I ask, because Business Day is reporting that China’s energy use has declined over the last year. (Yee-haa!) The response of the International Energy Agency and other “observers” has been to question the veracity of Chinese statistics.
It’s not a very consistent or well-written article, so it’s perhaps best not to read too much into it, but the Chinese are apparently arguing that energy usage (or at least, growth in energy usage – the article contradicts itself on this point) is declining:
Overall, services accounted for 44.3% of China’s gross domestic product in the first quarter, up from 42.7% a year earlier. Meanwhile, output by energy-intensive industries such as metals smelting, petrochemicals, coking and steelmaking rose only 2.3%, while their electricity use fell 3.7%.
If Chinese energy use does actually decline or stabilise, this is potentially very good news: it means the impact of one of the world’s biggest economies on our global climate may be smaller than anticipated.
But China is perhaps given an unnecessarily hard rap over its position on climate change and sustainability. The New York Times reported, this last week, following the UK Guardian, that in July 2008, there was a confidential meeting between US and Chinese representatives exploring options and finding new ground for a pact on climate change.

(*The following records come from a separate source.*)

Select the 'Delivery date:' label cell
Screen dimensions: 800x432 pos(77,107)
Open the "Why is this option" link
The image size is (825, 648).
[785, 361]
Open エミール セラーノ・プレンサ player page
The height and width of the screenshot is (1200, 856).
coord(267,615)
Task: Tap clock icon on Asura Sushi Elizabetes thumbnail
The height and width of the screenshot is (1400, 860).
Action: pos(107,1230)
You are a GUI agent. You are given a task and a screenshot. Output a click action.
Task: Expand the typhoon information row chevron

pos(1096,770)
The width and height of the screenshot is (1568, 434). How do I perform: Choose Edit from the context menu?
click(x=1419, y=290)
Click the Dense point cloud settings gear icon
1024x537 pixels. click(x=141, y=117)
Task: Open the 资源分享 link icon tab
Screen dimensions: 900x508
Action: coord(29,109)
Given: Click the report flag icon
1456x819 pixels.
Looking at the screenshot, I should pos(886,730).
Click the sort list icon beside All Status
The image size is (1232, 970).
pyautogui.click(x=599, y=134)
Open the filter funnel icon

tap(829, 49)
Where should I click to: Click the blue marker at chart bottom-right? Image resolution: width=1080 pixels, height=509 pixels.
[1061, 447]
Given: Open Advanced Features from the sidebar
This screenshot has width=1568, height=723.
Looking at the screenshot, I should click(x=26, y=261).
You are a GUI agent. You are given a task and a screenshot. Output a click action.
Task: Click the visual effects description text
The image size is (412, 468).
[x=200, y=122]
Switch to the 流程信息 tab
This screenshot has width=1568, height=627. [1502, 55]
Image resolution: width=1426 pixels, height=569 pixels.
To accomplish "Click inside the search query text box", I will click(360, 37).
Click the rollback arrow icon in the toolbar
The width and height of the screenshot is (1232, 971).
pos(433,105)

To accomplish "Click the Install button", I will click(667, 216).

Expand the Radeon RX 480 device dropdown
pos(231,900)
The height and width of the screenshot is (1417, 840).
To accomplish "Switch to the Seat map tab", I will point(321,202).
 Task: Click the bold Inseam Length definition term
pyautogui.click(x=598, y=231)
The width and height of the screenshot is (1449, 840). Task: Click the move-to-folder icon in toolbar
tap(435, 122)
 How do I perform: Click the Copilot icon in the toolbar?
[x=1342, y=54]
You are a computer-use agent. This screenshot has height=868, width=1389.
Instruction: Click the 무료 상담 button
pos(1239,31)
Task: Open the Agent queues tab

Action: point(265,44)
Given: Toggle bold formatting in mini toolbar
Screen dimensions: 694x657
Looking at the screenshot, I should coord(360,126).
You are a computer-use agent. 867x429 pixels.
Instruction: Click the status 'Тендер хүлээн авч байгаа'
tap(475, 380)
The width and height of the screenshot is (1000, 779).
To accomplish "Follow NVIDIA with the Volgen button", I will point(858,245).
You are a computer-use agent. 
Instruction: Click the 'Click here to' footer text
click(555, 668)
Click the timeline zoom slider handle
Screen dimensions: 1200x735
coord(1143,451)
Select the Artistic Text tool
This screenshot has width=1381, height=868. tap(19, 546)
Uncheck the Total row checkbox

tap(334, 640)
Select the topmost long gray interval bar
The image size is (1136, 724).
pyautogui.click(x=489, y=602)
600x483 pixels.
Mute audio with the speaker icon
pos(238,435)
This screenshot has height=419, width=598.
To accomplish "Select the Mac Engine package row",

The talks included White House science adviser John Holdren and former Undersecretary of State Frank Loy:
Loy said what he did come away with was a much greater understanding and appreciation of China’s ambitious energy efficiency and renewable energy plans.
“I became persuaded that China really has made a decision internally to become or seek to become a low-carbon economy,” he said.
Which is more than can be said of most countries.